Start of Block
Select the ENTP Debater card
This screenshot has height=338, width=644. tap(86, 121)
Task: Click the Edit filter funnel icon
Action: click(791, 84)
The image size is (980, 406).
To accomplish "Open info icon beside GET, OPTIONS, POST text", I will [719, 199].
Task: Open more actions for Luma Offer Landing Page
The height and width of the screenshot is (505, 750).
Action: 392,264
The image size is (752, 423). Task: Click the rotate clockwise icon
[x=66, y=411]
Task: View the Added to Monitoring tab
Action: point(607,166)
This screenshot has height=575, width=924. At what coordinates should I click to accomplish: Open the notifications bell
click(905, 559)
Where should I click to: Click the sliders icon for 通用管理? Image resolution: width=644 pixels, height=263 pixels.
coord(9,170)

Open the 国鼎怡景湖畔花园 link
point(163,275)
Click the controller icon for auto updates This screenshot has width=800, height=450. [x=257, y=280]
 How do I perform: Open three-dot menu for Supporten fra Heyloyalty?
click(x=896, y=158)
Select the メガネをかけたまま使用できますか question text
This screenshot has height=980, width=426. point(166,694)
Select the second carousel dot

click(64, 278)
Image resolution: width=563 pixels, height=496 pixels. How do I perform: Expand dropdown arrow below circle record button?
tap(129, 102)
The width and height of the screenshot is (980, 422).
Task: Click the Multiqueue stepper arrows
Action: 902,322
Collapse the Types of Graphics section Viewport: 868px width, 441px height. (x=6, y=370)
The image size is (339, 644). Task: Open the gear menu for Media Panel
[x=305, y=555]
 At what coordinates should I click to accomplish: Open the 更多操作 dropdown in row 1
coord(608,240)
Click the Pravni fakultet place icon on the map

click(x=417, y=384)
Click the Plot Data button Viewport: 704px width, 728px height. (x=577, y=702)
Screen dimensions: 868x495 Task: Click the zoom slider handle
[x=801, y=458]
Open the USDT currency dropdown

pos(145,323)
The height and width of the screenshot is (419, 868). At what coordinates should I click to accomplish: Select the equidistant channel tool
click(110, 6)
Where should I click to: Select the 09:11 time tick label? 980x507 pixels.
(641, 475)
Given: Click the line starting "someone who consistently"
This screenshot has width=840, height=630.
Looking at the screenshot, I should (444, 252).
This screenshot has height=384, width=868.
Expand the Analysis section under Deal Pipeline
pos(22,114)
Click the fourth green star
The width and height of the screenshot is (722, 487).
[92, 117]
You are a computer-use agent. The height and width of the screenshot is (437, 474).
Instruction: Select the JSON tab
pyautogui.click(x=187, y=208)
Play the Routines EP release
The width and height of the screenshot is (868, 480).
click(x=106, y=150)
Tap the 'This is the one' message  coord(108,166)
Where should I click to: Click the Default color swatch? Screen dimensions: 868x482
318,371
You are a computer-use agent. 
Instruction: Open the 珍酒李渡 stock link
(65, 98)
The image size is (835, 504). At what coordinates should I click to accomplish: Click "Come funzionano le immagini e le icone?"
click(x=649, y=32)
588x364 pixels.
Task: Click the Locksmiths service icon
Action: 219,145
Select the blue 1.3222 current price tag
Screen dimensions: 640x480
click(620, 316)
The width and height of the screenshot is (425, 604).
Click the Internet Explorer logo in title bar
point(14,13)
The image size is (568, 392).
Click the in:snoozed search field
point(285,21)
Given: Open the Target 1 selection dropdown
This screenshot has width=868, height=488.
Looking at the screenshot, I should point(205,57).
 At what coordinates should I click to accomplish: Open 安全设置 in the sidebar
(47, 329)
End of Block
> **Directions**
Repeat everything in the listing above exactly.

> **Written answer**
Select the ENTP Debater card
This screenshot has height=338, width=644. tap(86, 121)
Task: Click the Edit filter funnel icon
Action: click(791, 84)
The image size is (980, 406).
To accomplish "Open info icon beside GET, OPTIONS, POST text", I will [719, 199].
Task: Open more actions for Luma Offer Landing Page
The height and width of the screenshot is (505, 750).
Action: 392,264
The image size is (752, 423). Task: Click the rotate clockwise icon
[x=66, y=411]
Task: View the Added to Monitoring tab
Action: point(607,166)
This screenshot has height=575, width=924. At what coordinates should I click to accomplish: Open the notifications bell
click(905, 559)
Where should I click to: Click the sliders icon for 通用管理? Image resolution: width=644 pixels, height=263 pixels.
coord(9,170)

Open the 国鼎怡景湖畔花园 link
point(163,275)
Click the controller icon for auto updates This screenshot has width=800, height=450. [x=257, y=280]
 How do I perform: Open three-dot menu for Supporten fra Heyloyalty?
click(x=896, y=158)
Select the メガネをかけたまま使用できますか question text
This screenshot has height=980, width=426. point(166,694)
Select the second carousel dot

click(64, 278)
Image resolution: width=563 pixels, height=496 pixels. How do I perform: Expand dropdown arrow below circle record button?
tap(129, 102)
The width and height of the screenshot is (980, 422).
Task: Click the Multiqueue stepper arrows
Action: 902,322
Collapse the Types of Graphics section Viewport: 868px width, 441px height. (x=6, y=370)
The image size is (339, 644). Task: Open the gear menu for Media Panel
[x=305, y=555]
 At what coordinates should I click to accomplish: Open the 更多操作 dropdown in row 1
coord(608,240)
Click the Pravni fakultet place icon on the map

click(x=417, y=384)
Click the Plot Data button Viewport: 704px width, 728px height. (x=577, y=702)
Screen dimensions: 868x495 Task: Click the zoom slider handle
[x=801, y=458]
Open the USDT currency dropdown

pos(145,323)
The height and width of the screenshot is (419, 868). At what coordinates should I click to accomplish: Select the equidistant channel tool
click(110, 6)
Where should I click to: Select the 09:11 time tick label? 980x507 pixels.
(641, 475)
Given: Click the line starting "someone who consistently"
This screenshot has width=840, height=630.
Looking at the screenshot, I should (444, 252).
This screenshot has height=384, width=868.
Expand the Analysis section under Deal Pipeline
pos(22,114)
Click the fourth green star
The width and height of the screenshot is (722, 487).
[92, 117]
You are a computer-use agent. The height and width of the screenshot is (437, 474).
Instruction: Select the JSON tab
pyautogui.click(x=187, y=208)
Play the Routines EP release
The width and height of the screenshot is (868, 480).
click(x=106, y=150)
Tap the 'This is the one' message  coord(108,166)
Where should I click to: Click the Default color swatch? Screen dimensions: 868x482
318,371
You are a computer-use agent. 
Instruction: Open the 珍酒李渡 stock link
(65, 98)
The image size is (835, 504). At what coordinates should I click to accomplish: Click "Come funzionano le immagini e le icone?"
click(x=649, y=32)
588x364 pixels.
Task: Click the Locksmiths service icon
Action: 219,145
Select the blue 1.3222 current price tag
Screen dimensions: 640x480
click(620, 316)
The width and height of the screenshot is (425, 604).
Click the Internet Explorer logo in title bar
point(14,13)
The image size is (568, 392).
Click the in:snoozed search field
point(285,21)
Given: Open the Target 1 selection dropdown
This screenshot has width=868, height=488.
Looking at the screenshot, I should point(205,57).
 At what coordinates should I click to accomplish: Open 安全设置 in the sidebar
(47, 329)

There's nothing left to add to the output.